Although in Australia there are manufacturing standards for conveyor rollers, the increase in imported machinery means that it is almost impossible for machinery operators to stick to even local standards. Imported machinery can lead to expensive roller replacement, as rollers are often sold as a “machine spare part” and not just a standard conveyor roller.
To reduce their maintenance costs, conveyor operators then turn to the local market for spares such as conveyor rollers and this is where problems can occur. To the untrained, a small variation in the length or diameter of a conveyor roller may seem insignificant, but the effect of installing the wrong size roller can ultimately be quite devastating structurally and costly to operations. Incorrect belt tracking can result in supports getting butchered in an attempt to make a roller fit.
For nearly 3 decades, bulk materials handling supplier Kinder Australia has built an enviable reputation for providing customer advice. Chief Executive Officer, Neil Kinder explains
“If correctly done, modifying the roller supports to accommodate the length of the roller may allow the new roller to be installed and operate properly. But what happens the next time this roller is replaced? If the same part isn’t supplied, a sloppy or incorrect fit may result in incorrect belt tracking and other potentially major high maintenance problems.
“Whereas correctly specified conveyor rollers will minimise downtime, reduce maintenance labour costs and reduce the often hidden additional costs associated with lost product.
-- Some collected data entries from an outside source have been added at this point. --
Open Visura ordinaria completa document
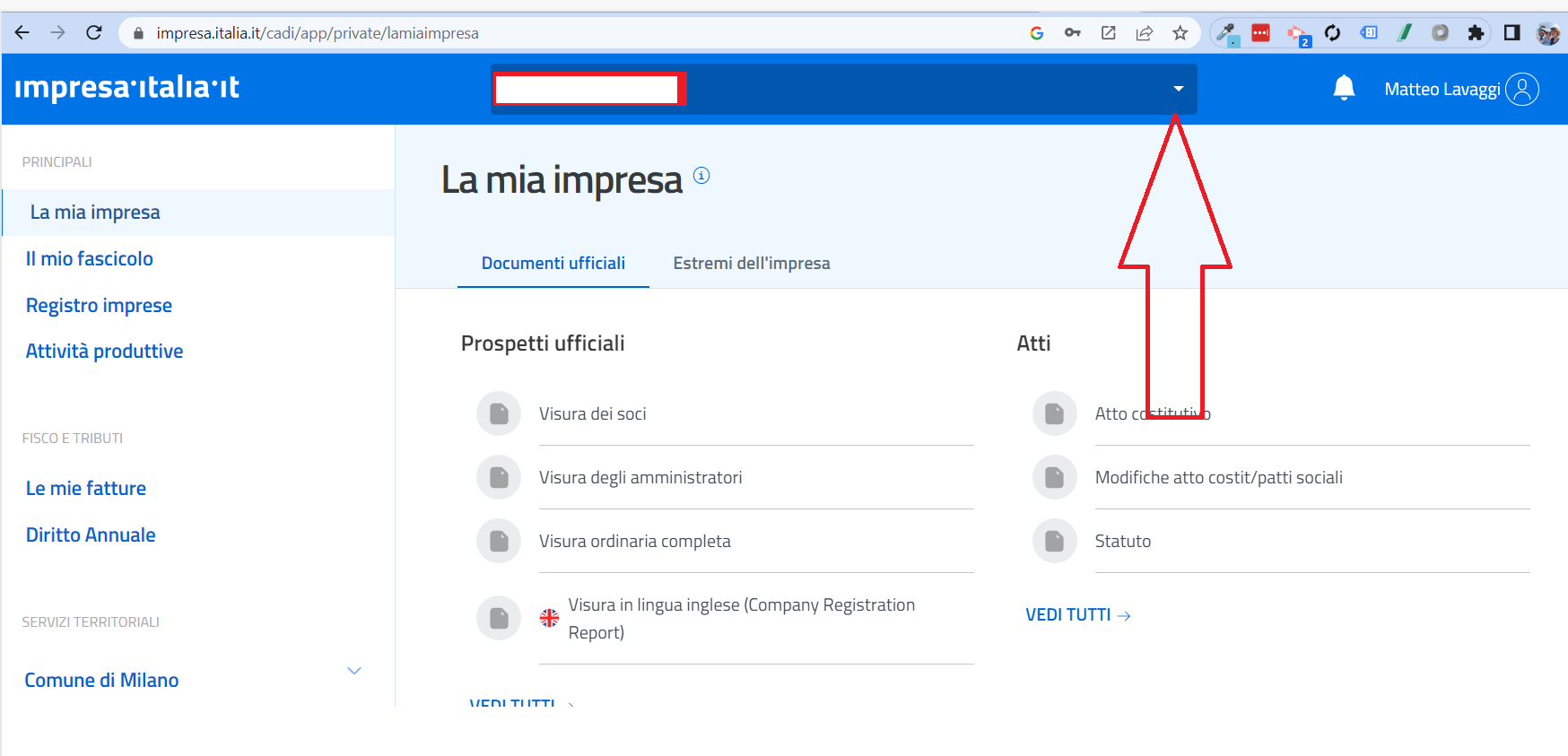 tap(634, 541)
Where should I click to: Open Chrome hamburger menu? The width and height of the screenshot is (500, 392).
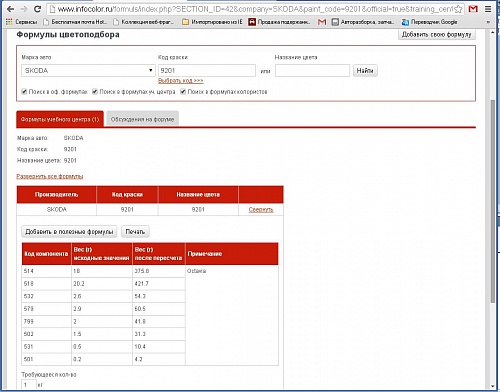[488, 9]
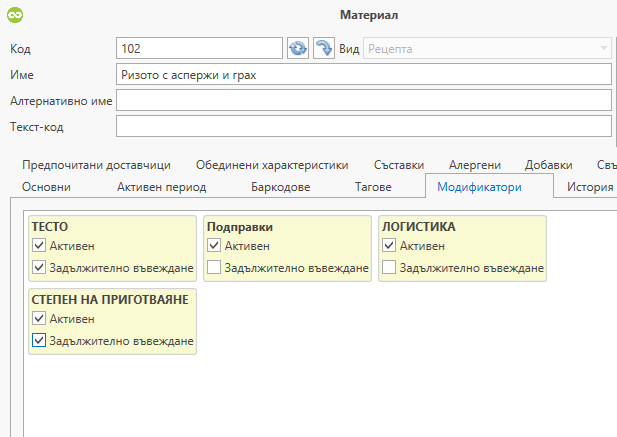Image resolution: width=617 pixels, height=437 pixels.
Task: Go to the Съставки tab
Action: [x=399, y=165]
Also, correctly specifying conveyor rollers means more than just supplying “rough measurements”. Providing an accurately measured roller length to a supplier can be the difference between a quick installation and a long maintenance shut down and this difference in operational efficiency can be measured in financial terms.
“Conveyor belt tracking is arguably one of the most common headaches for conveyor maintenance engineers and accurately specifying the correct diameter of a conveyor roller can eliminate one potential cause of this problem. Again, with so many options available “rough measurements” will lead to the wrong diameter roller being supplied, so accurate measurement of the diameter is essential.”